[Data entries]
┏━━

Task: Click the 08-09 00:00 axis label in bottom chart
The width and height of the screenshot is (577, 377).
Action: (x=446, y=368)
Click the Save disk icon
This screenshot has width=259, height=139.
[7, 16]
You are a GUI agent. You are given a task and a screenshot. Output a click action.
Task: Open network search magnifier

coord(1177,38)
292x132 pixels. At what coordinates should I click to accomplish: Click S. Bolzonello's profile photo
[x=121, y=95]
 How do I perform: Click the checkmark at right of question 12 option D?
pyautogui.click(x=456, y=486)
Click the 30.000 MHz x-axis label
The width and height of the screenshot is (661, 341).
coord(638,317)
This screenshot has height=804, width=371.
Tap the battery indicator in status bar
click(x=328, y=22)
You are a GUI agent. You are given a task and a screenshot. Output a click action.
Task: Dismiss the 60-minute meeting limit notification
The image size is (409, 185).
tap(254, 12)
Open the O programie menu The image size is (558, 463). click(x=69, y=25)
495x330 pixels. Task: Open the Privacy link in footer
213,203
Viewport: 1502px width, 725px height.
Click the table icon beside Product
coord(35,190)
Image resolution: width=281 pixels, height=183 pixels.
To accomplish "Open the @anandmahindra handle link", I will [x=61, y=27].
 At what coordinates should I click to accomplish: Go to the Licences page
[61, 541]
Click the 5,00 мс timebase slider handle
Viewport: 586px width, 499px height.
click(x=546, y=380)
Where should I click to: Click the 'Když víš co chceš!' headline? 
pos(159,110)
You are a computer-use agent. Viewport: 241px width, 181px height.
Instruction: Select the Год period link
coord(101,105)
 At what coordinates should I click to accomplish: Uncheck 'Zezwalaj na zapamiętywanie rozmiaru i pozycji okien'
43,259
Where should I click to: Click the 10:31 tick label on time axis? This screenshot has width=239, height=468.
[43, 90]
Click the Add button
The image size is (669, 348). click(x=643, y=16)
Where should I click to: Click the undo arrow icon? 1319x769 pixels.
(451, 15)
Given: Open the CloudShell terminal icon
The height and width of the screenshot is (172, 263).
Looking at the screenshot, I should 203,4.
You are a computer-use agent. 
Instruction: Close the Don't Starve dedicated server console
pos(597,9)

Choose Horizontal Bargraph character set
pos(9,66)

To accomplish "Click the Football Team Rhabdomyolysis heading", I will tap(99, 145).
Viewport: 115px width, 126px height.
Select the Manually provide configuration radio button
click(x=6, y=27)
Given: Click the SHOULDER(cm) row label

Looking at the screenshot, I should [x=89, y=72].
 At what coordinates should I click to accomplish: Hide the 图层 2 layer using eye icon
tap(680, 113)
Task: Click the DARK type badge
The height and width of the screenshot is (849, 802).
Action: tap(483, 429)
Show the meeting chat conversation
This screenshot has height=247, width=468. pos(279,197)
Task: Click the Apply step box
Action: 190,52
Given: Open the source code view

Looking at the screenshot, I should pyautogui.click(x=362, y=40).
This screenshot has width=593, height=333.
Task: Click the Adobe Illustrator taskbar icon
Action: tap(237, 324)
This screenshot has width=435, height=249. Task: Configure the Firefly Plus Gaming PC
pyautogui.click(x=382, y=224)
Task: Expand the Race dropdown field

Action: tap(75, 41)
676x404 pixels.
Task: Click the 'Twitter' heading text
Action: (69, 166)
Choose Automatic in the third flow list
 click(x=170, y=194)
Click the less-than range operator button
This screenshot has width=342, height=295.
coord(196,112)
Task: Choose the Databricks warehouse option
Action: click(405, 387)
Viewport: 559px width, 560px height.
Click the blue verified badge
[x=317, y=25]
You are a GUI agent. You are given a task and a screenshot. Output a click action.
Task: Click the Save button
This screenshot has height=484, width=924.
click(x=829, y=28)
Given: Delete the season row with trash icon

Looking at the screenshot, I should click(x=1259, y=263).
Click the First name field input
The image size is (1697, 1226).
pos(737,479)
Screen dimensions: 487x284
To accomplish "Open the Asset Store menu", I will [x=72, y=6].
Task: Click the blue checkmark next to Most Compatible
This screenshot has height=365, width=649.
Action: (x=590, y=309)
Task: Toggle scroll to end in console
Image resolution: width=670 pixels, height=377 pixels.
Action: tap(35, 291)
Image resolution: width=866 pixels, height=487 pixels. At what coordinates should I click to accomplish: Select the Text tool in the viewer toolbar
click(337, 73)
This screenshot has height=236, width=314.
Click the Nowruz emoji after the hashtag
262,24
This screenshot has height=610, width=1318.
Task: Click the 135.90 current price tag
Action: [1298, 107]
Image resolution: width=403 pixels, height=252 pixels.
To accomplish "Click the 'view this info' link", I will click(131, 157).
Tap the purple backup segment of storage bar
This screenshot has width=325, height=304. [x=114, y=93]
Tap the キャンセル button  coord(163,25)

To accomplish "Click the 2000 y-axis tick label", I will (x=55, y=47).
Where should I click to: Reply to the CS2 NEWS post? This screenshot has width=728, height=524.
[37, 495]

┗━━

■ **REQUIREMENT**: Retype the data. Keep every word as it stands.

■ **WRITTEN RESPONSE**:
Task: Click the 08-09 00:00 axis label in bottom chart
The width and height of the screenshot is (577, 377).
Action: (x=446, y=368)
Click the Save disk icon
This screenshot has width=259, height=139.
[7, 16]
You are a GUI agent. You are given a task and a screenshot. Output a click action.
Task: Open network search magnifier

coord(1177,38)
292x132 pixels. At what coordinates should I click to accomplish: Click S. Bolzonello's profile photo
[x=121, y=95]
 How do I perform: Click the checkmark at right of question 12 option D?
pyautogui.click(x=456, y=486)
Click the 30.000 MHz x-axis label
The width and height of the screenshot is (661, 341).
coord(638,317)
This screenshot has height=804, width=371.
Tap the battery indicator in status bar
click(x=328, y=22)
You are a GUI agent. You are given a task and a screenshot. Output a click action.
Task: Dismiss the 60-minute meeting limit notification
The image size is (409, 185).
tap(254, 12)
Open the O programie menu The image size is (558, 463). click(x=69, y=25)
495x330 pixels. Task: Open the Privacy link in footer
213,203
Viewport: 1502px width, 725px height.
Click the table icon beside Product
coord(35,190)
Image resolution: width=281 pixels, height=183 pixels.
To accomplish "Open the @anandmahindra handle link", I will [x=61, y=27].
 At what coordinates should I click to accomplish: Go to the Licences page
[61, 541]
Click the 5,00 мс timebase slider handle
Viewport: 586px width, 499px height.
click(x=546, y=380)
Where should I click to: Click the 'Když víš co chceš!' headline? 
pos(159,110)
You are a computer-use agent. Viewport: 241px width, 181px height.
Instruction: Select the Год period link
coord(101,105)
 At what coordinates should I click to accomplish: Uncheck 'Zezwalaj na zapamiętywanie rozmiaru i pozycji okien'
43,259
Where should I click to: Click the 10:31 tick label on time axis? This screenshot has width=239, height=468.
[43, 90]
Click the Add button
The image size is (669, 348). click(x=643, y=16)
Where should I click to: Click the undo arrow icon? 1319x769 pixels.
(451, 15)
Given: Open the CloudShell terminal icon
The height and width of the screenshot is (172, 263).
Looking at the screenshot, I should 203,4.
You are a computer-use agent. 
Instruction: Close the Don't Starve dedicated server console
pos(597,9)

Choose Horizontal Bargraph character set
pos(9,66)

To accomplish "Click the Football Team Rhabdomyolysis heading", I will tap(99, 145).
Viewport: 115px width, 126px height.
Select the Manually provide configuration radio button
click(x=6, y=27)
Given: Click the SHOULDER(cm) row label

Looking at the screenshot, I should [x=89, y=72].
 At what coordinates should I click to accomplish: Hide the 图层 2 layer using eye icon
tap(680, 113)
Task: Click the DARK type badge
The height and width of the screenshot is (849, 802).
Action: tap(483, 429)
Show the meeting chat conversation
This screenshot has height=247, width=468. pos(279,197)
Task: Click the Apply step box
Action: 190,52
Given: Open the source code view

Looking at the screenshot, I should pyautogui.click(x=362, y=40).
This screenshot has width=593, height=333.
Task: Click the Adobe Illustrator taskbar icon
Action: tap(237, 324)
This screenshot has width=435, height=249. Task: Configure the Firefly Plus Gaming PC
pyautogui.click(x=382, y=224)
Task: Expand the Race dropdown field

Action: tap(75, 41)
676x404 pixels.
Task: Click the 'Twitter' heading text
Action: (69, 166)
Choose Automatic in the third flow list
 click(x=170, y=194)
Click the less-than range operator button
This screenshot has width=342, height=295.
coord(196,112)
Task: Choose the Databricks warehouse option
Action: click(405, 387)
Viewport: 559px width, 560px height.
Click the blue verified badge
[x=317, y=25]
You are a GUI agent. You are given a task and a screenshot. Output a click action.
Task: Click the Save button
This screenshot has height=484, width=924.
click(x=829, y=28)
Given: Delete the season row with trash icon

Looking at the screenshot, I should click(x=1259, y=263).
Click the First name field input
The image size is (1697, 1226).
pos(737,479)
Screen dimensions: 487x284
To accomplish "Open the Asset Store menu", I will [x=72, y=6].
Task: Click the blue checkmark next to Most Compatible
This screenshot has height=365, width=649.
Action: (x=590, y=309)
Task: Toggle scroll to end in console
Image resolution: width=670 pixels, height=377 pixels.
Action: tap(35, 291)
Image resolution: width=866 pixels, height=487 pixels. At what coordinates should I click to accomplish: Select the Text tool in the viewer toolbar
click(337, 73)
This screenshot has height=236, width=314.
Click the Nowruz emoji after the hashtag
262,24
This screenshot has height=610, width=1318.
Task: Click the 135.90 current price tag
Action: [1298, 107]
Image resolution: width=403 pixels, height=252 pixels.
To accomplish "Click the 'view this info' link", I will click(131, 157).
Tap the purple backup segment of storage bar
This screenshot has width=325, height=304. [x=114, y=93]
Tap the キャンセル button  coord(163,25)

To accomplish "Click the 2000 y-axis tick label", I will (x=55, y=47).
Where should I click to: Reply to the CS2 NEWS post? This screenshot has width=728, height=524.
[37, 495]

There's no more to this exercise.